Updated on 25 November 2013
The buyback is part of a $10 billion programme authorized by investors in 2008
Singapore: Novartis has offered investors $5 billion through a share buyback programme, signaling a sharper focus on shareholder rewards. The firm is carrying out a broad review of operations and would allocate capital to the share buyback over two years as well as to a strong and growing dividend and to "bolt-on" or relatively small acquisitions.
The buyback is part of a $10 billion programme authorized by investors in 2008 and which was partly resumed in 2010 to mollify shareholders in the wake of the company's $39 billion purchase of the rest of eye care firm Alcon. The latest payout could also help ease concerns ahead of the loss of exclusivity from 2015 on its biggest seller, cancer drug Glivec, that could drag on mid-term growth.

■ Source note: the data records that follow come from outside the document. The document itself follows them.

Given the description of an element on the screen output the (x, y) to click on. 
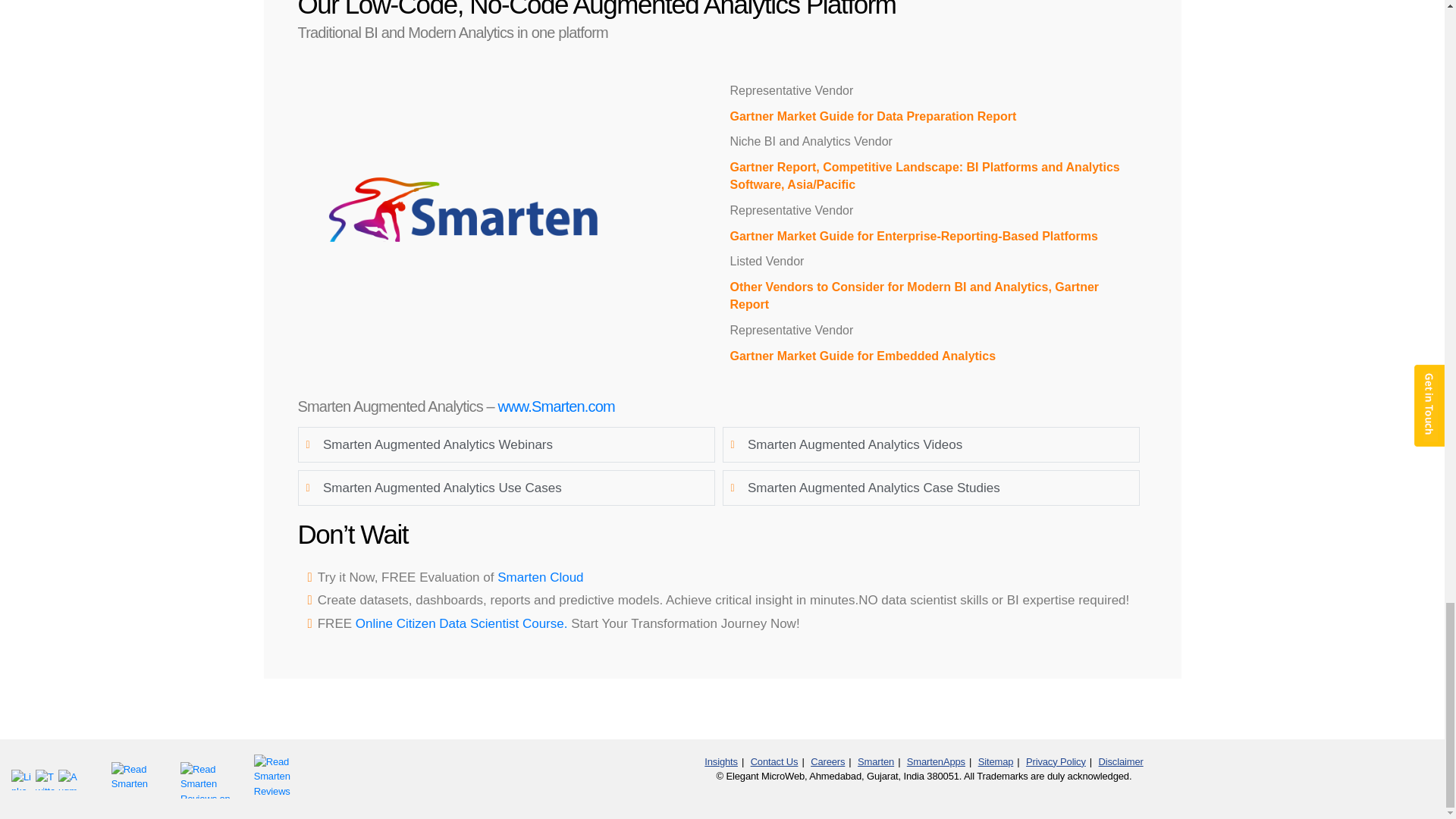
Read Smarten Reviews on GetApp (207, 776)
Read Smarten Reviews on GetApp (275, 778)
Augmented Analytics and Advanced Analytics Smarten Blog (68, 779)
LinkedIn (22, 779)
Twitter (46, 780)
Given the description of an element on the screen output the (x, y) to click on. 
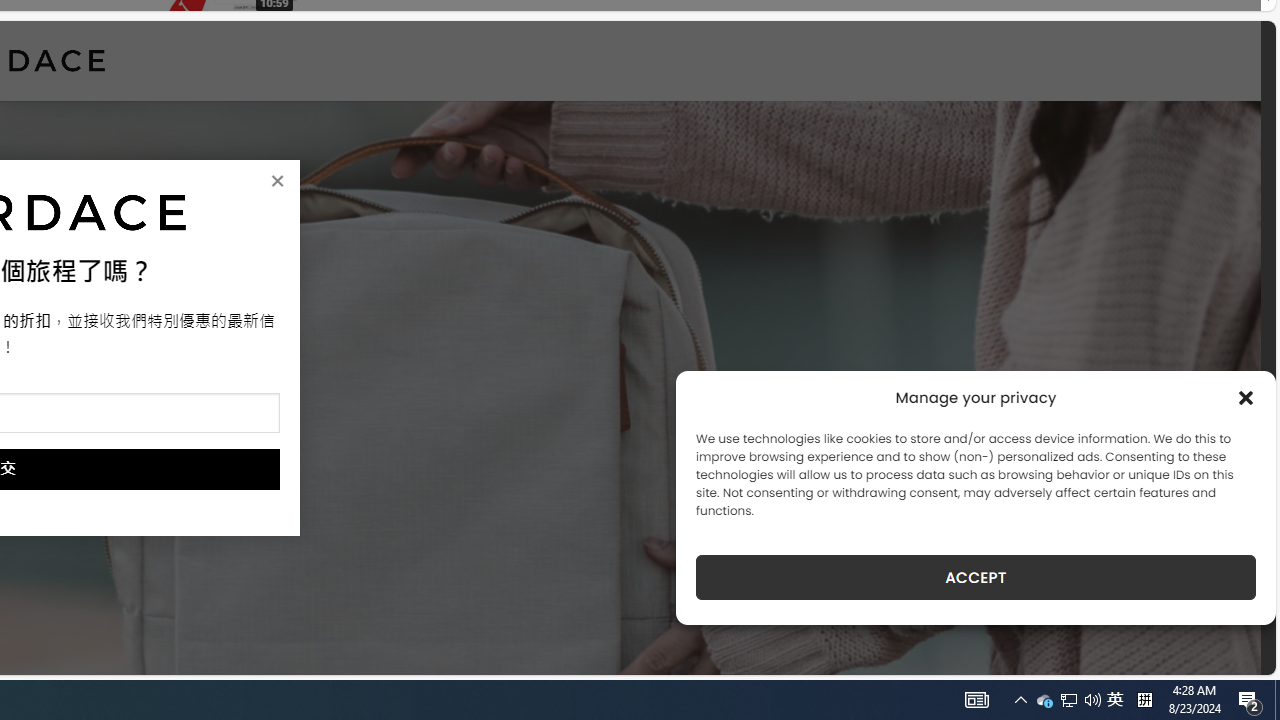
Class: cmplz-close (1245, 398)
ACCEPT (975, 577)
Given the description of an element on the screen output the (x, y) to click on. 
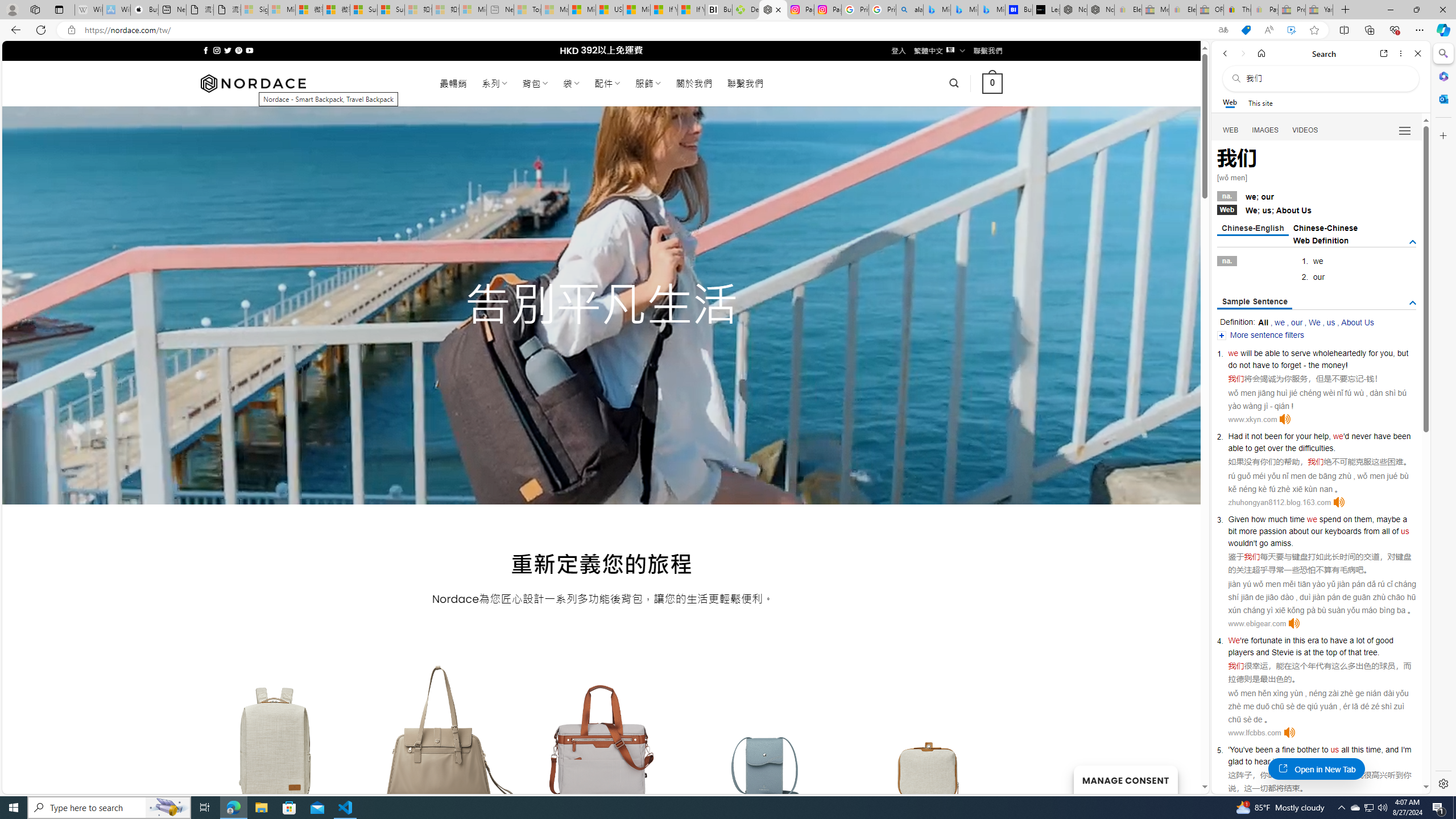
not (1256, 435)
us (1334, 749)
Us (1306, 209)
US Heat Deaths Soared To Record High Last Year (609, 9)
zhuhongyan8112.blog.163.com (1278, 501)
Given the description of an element on the screen output the (x, y) to click on. 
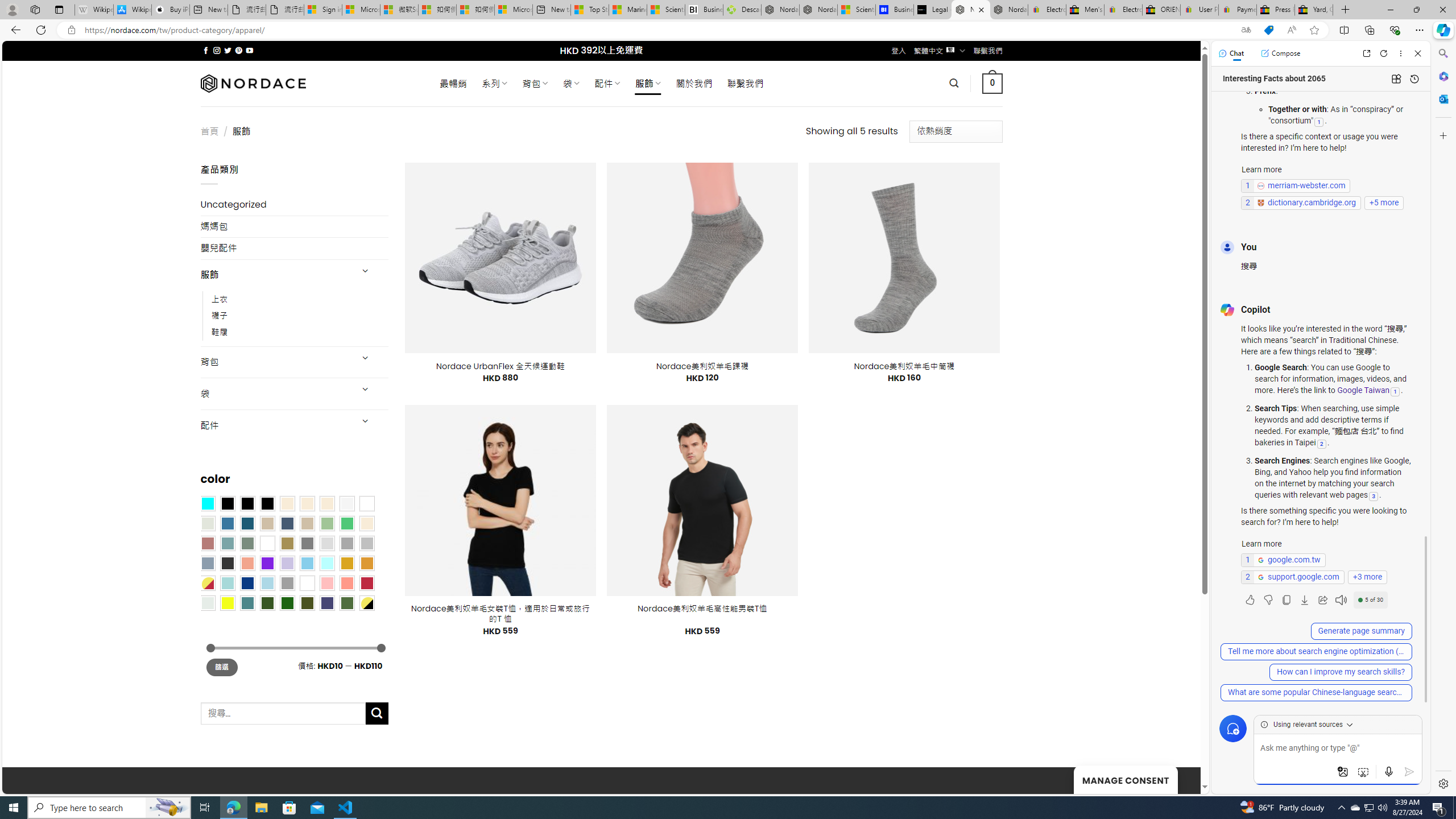
  0   (992, 83)
Payments Terms of Use | eBay.com (1237, 9)
Top Stories - MSN (589, 9)
Compose (1280, 52)
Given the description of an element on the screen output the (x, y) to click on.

Novartis is also considering options for its non-core assets that lack the scale to become world leaders. Novartis had last week taken the first step in a much-anticipated restructuring by agreeing to sell its blood transfusion testing unit to Spain's Grifols for $1.7 billion.
The drugmaker was silent about any further plans to sell off or bulk up its business, although it referred to the testing unit sale as one result of its review. Novartis's 33 percent voting stake in rival Roche Holding has also been cited as a possible divestment.
The company said that it would continue to cut costs to improve productivity by consolidating its research sites worldwide and expects to deliver productivity gains equating to roughly three-to-four percent of sales per year through 2015.